President Obama speaking to youth at a My Brother's Keeper meeting.By Broderick Johnson, White House Cabinet Secretary, and Chair of the My Brother's Keeper Task Force

"Helping more of our young people stay on track. Providing the support they need to think more broadly about their future. Building on what works, when it works, in those critical life-changing moments."

That's how President Obama explained the My Brother's Keeper initiative a year ago when it first launched. And in the 12 months since, we've seen a tremendous response from people and organizations at all levels that are answering the President's call to action.

President Obama established My Brother's Keeper, or MBK, to help close the opportunity gaps faced by too many young people across our country, and by boys and young men of color in particular. At the initiative's launch, he called for government, businesses, nonprofits, local education agencies, and individuals to step up and do their part to ensure all of our nation's youth have the tools they need to succeed.

We’re celebrated MBK’s first anniversary with a day focused on the young people and communities at the heart of this program. First, we’re sharing a very special StoryCorps interview between President Obama and Noah McQueen, a D.C.-area high school student and one of our White House mentees. In the interview that aired on the morning of March 2 on NPR, the President and Noah talked candidly with each other about overcoming tough circumstances, rebounding from setbacks, and what it takes to have a successful future.

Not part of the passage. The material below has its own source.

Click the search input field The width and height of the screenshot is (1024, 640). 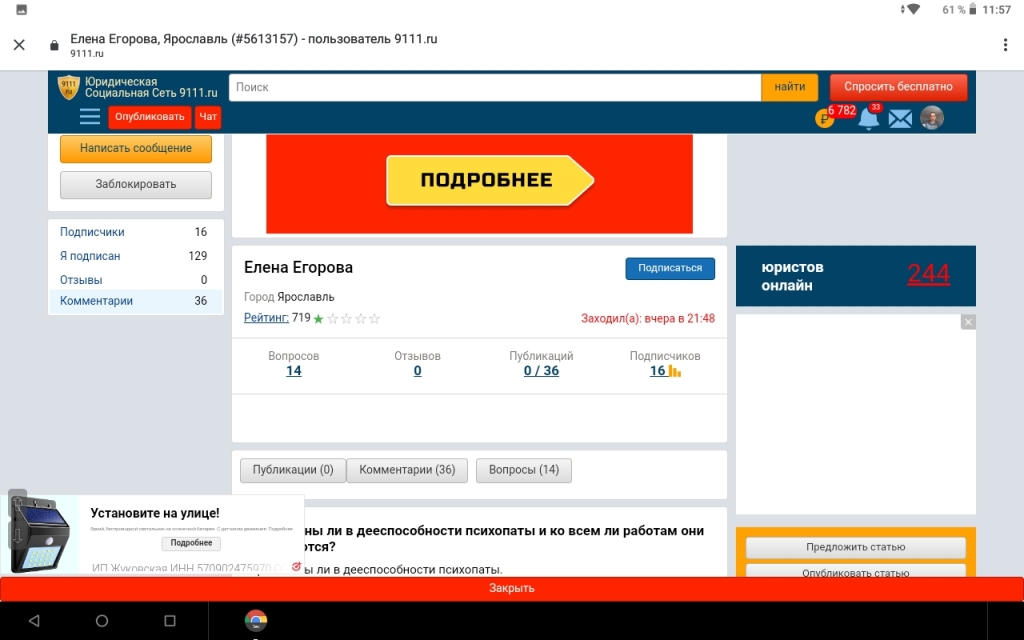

If you didn’t get a chance to listen, listen to the powerful interview here — and make sure to pass it on. I joined the President, Noah, Transportation Secretary Anthony Foxx, and the other White House mentees for lunch that day to catch up with them and to mark the anniversary.

Outside of Washington, the cities of New York and Los Angeles — both participants in the My Brother’s Keeper Community Challenge — hosted Local Action Summits, bringing together community leaders and youth to set goals and develop plans to make sure all youth in their communities can achieve their dreams.

And this week, we’ll release a report from the My Brother’s Keeper Task Force that details the progress we’ve made in the first year of the initiative. The report will provide an in-depth look at state and local place-based engagement, private-sector action, and efforts made by the federal government to better shape public policy. You'll read about growing efforts across the nation to provide optimism and opportunity for all our young people. And you’ll read examples of how communities, businesses, foundations, and social enterprises are investing in what works.

What the President understood when he launched MBK is that America will best compete and succeed when all of its young people are “on the playing field.” But when so many of our boys and young men of color and other youth grow up in poverty, drop out of school, can't find meaningful work, or fall into the criminal justice system, our nation suffers.

More than 60 superintendents of our country's largest urban school districts have pledged to develop new strategies to help meet the objectives of MBK. And nearly 200 mayors, tribal leaders, and county executives — from 43 states and Washington, D.C. — have accepted the MBK Community Challenge and committed to improve life outcomes for young people at the local level.

It's been an exceptional first year, but the best part is that it's just the beginning. We look forward to continuing to build hope and opportunity across America through MBK.